The Fort Plain Museum bookstore has a Revolutionary War section ranging well beyond its own region in central New York, with generous terms on shipping and the proceeds going to support a historic site.

Tuesday, December 30, 2025

“Everything he can to build a standing army that he can use domestically”

Earlier this month, Prof. Noah Shusterman, author of Armed Citizens: From Ancient Rome to the Second Amendment, shared an essay through H.N.N. titled “Deploying Federal Troops to U.S. Cities Is a Second Amendment Issue.”

Here’s a taste:
The Second Amendment was meant to prevent events like the Boston Massacre… The amendment was meant to prevent the government from turning its military into an occupying force, as the British were doing when they began stationing troops in Boston. It is also what our current president is trying to do when he sends federal troops into Los Angeles.

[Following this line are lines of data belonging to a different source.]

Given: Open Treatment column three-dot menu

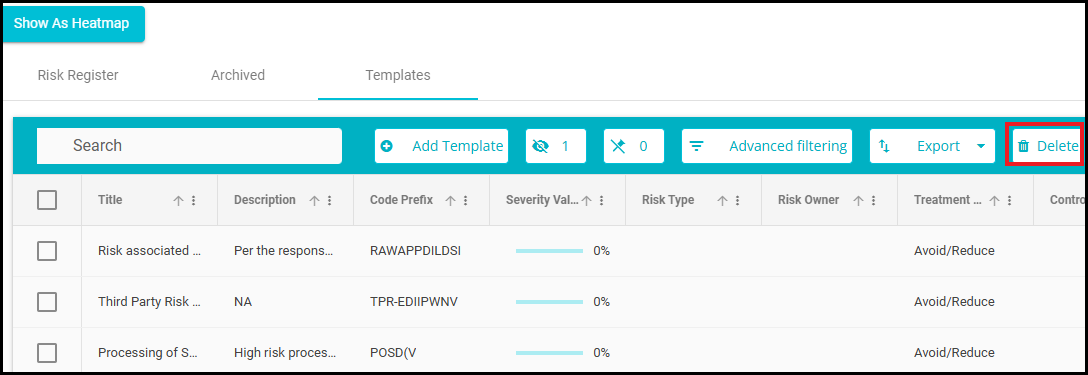Looking at the screenshot, I should coord(1010,201).
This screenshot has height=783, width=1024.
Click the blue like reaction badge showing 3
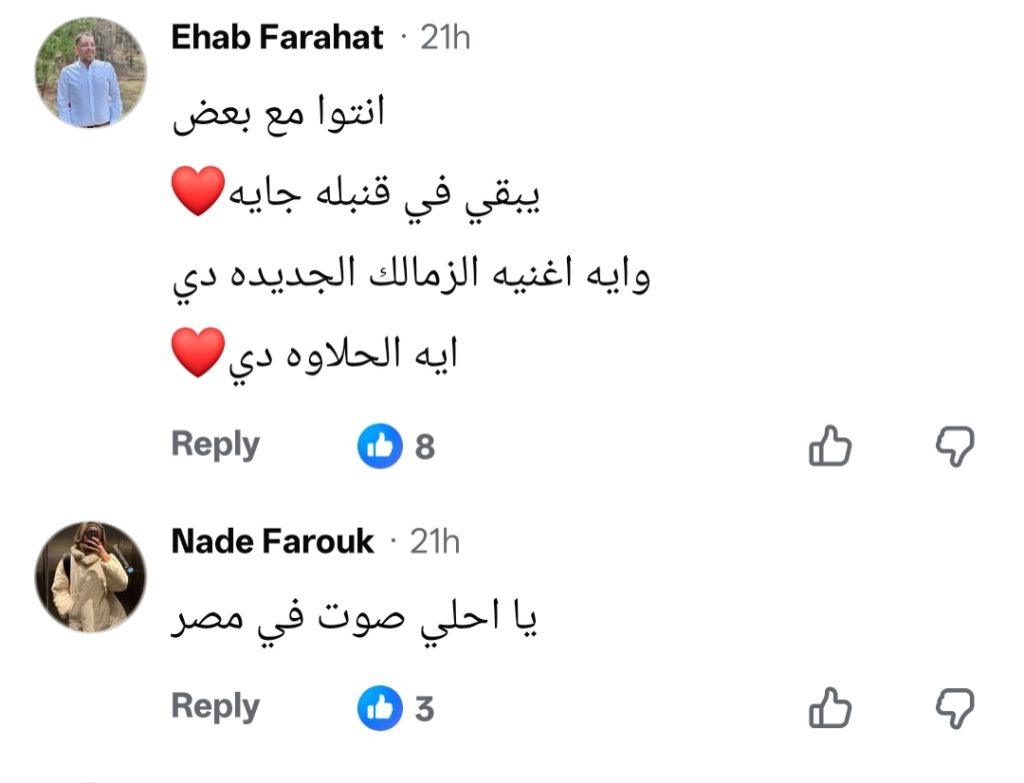pos(380,706)
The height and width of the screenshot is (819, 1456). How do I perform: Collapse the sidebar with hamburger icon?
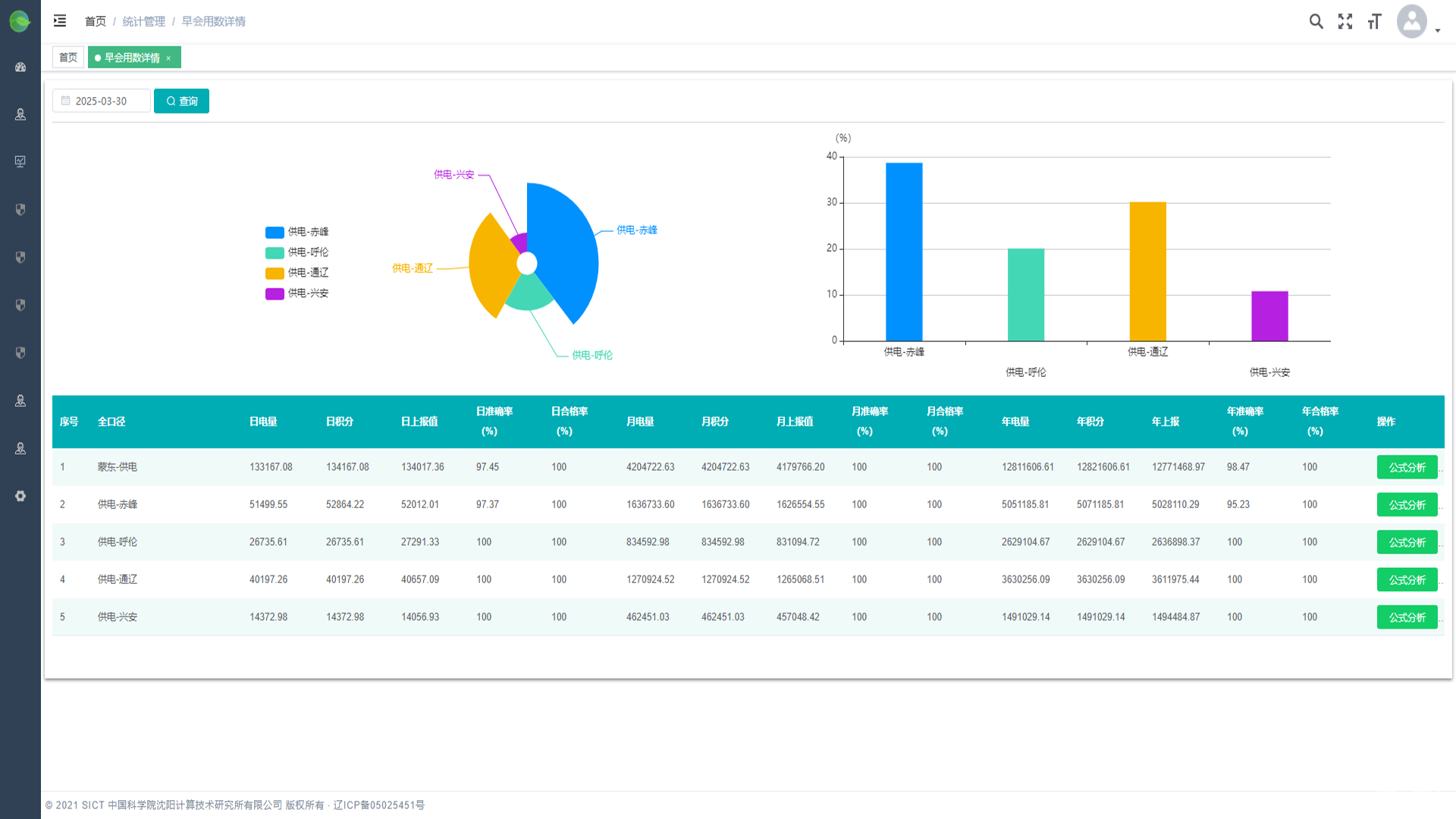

Or Portland. Or Chicago. Or, eventually, New York and Boston.

The courts have been treating those deployments as Tenth Amendment issues, or as potential violations of the 1878 Posse Comitatus Act, but back when the Bill of Rights was written, the domestic deployment of federal troops was the Second Amendment issue. And if the courts understood that, we would be in much less of a mess right now. In 2025, the amendment might be about privately owned guns, but when the Bill of Rights was ratified in 1791, it was about the military — specifically, the threat that a nation’s military could pose to its own people, as it had in Boston during the 1770s, when the British government began stationing troops there. . . .

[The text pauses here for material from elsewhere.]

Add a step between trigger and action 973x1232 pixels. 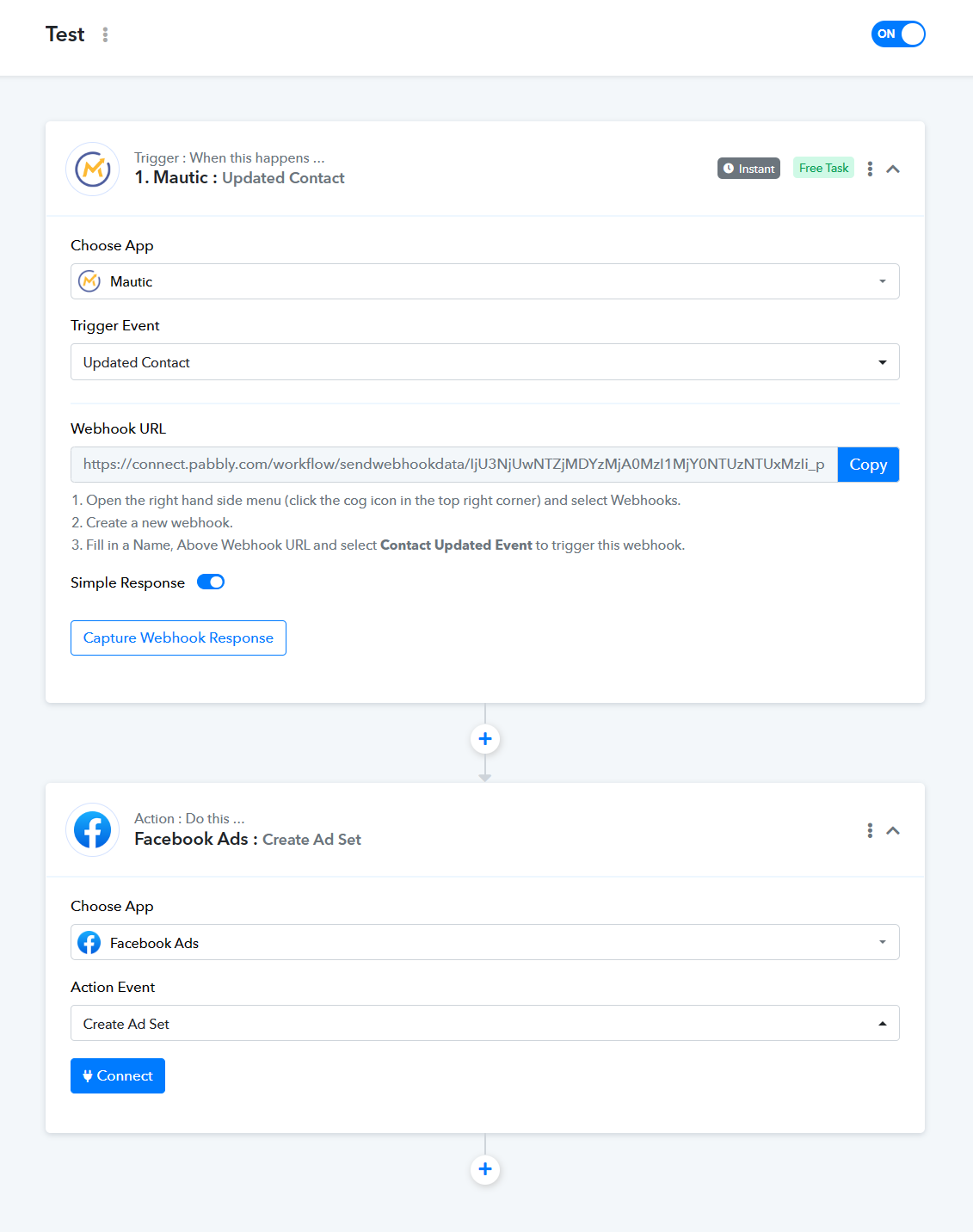[485, 739]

In the years immediately following independence, neither the state militias’ shortcomings on the battlefield during the Revolution, nor the Continental Army’s successes, made Americans any less wary of peacetime standing armies. Leaders of the founding generation still believed that because a professional soldier relied on his job for his livelihood, his allegiance was to his commander, not his nation. (The current commander-in-chief recently endorsed this view, albeit unknowingly, when he told an audience of military leaders that “if you don’t like what I’m saying, you can leave the room. Of course, there goes your rank, there goes your future.”) . . .

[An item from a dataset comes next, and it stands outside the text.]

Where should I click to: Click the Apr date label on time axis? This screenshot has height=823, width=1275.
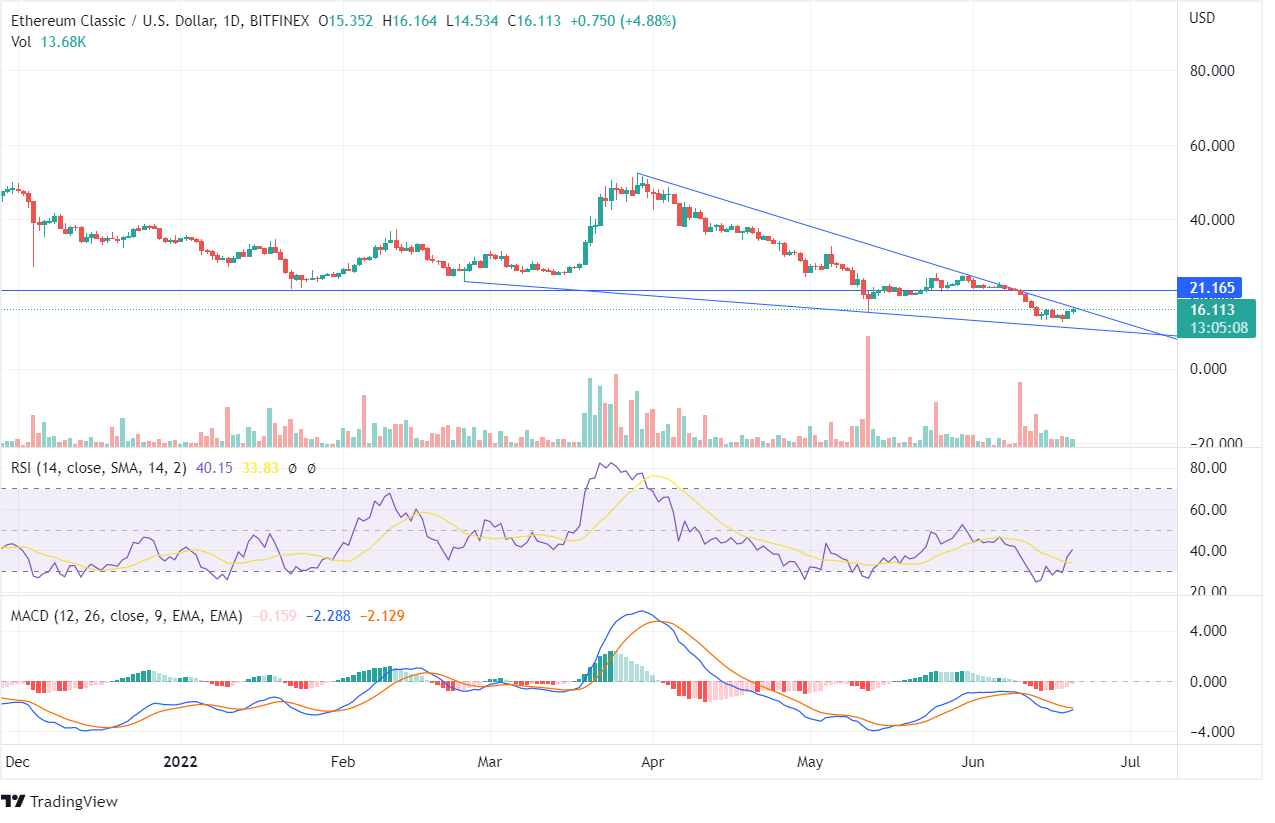pyautogui.click(x=652, y=761)
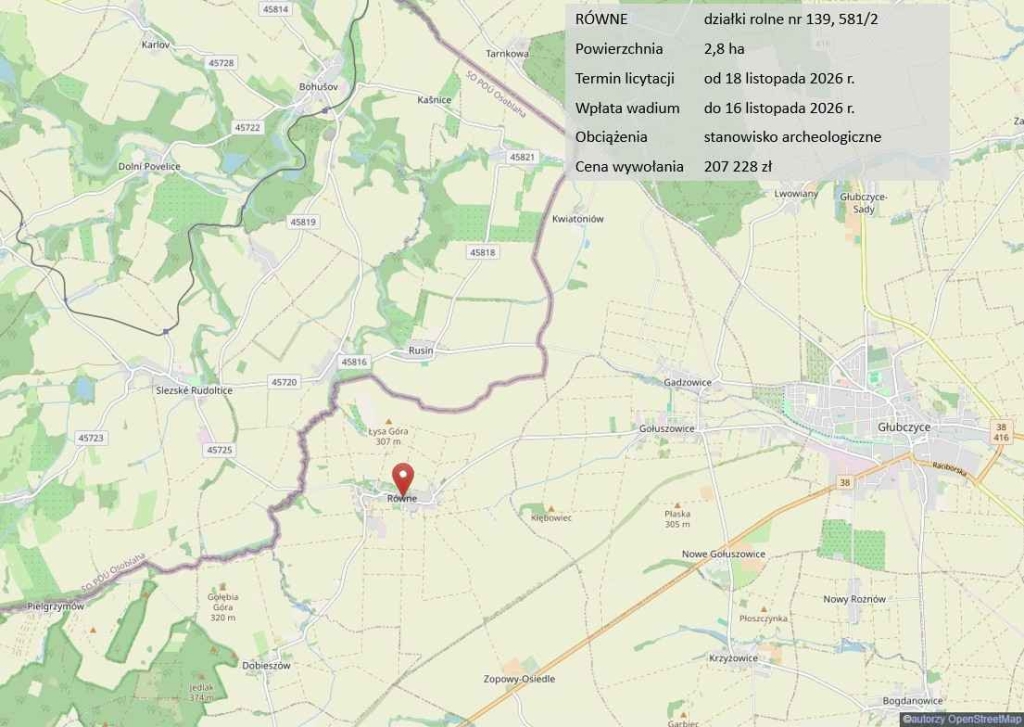
Task: Click the Bohušov village label
Action: pos(319,86)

In Second Amendment terms, this president is doing everything he can to build a standing army that he can use domestically against his own population. If the Second Amendment’s self-proclaimed supporters both inside and outside the courts appreciated the significance of these policies, and how contrary they are to the amendment’s original goals, the nation might be in a better place right now. In deploying federal police and military units as an occupying force, the president is doing precisely what the amendment was meant to prevent.
I write this from Washington, D.C., where the President has summoned over 2,600 National Guard troops from multiple states. While traveling to libraries, I see small groups of young people in uniform pulled away from their homes and jobs to stand around in subway stations and parks. Courts have disagreed about the constitutionality of that order and others, with the President getting even more deference than usual in the federal district.

The President claims this authority based on laws speaking of “invasion” and “rebellion,” neither of which applies, and he also claims he’s acting against “crime.” This same President is a convicted criminal who pardoned about 1,600 people for attacking the U.S. Capitol on his behalf in January 2021.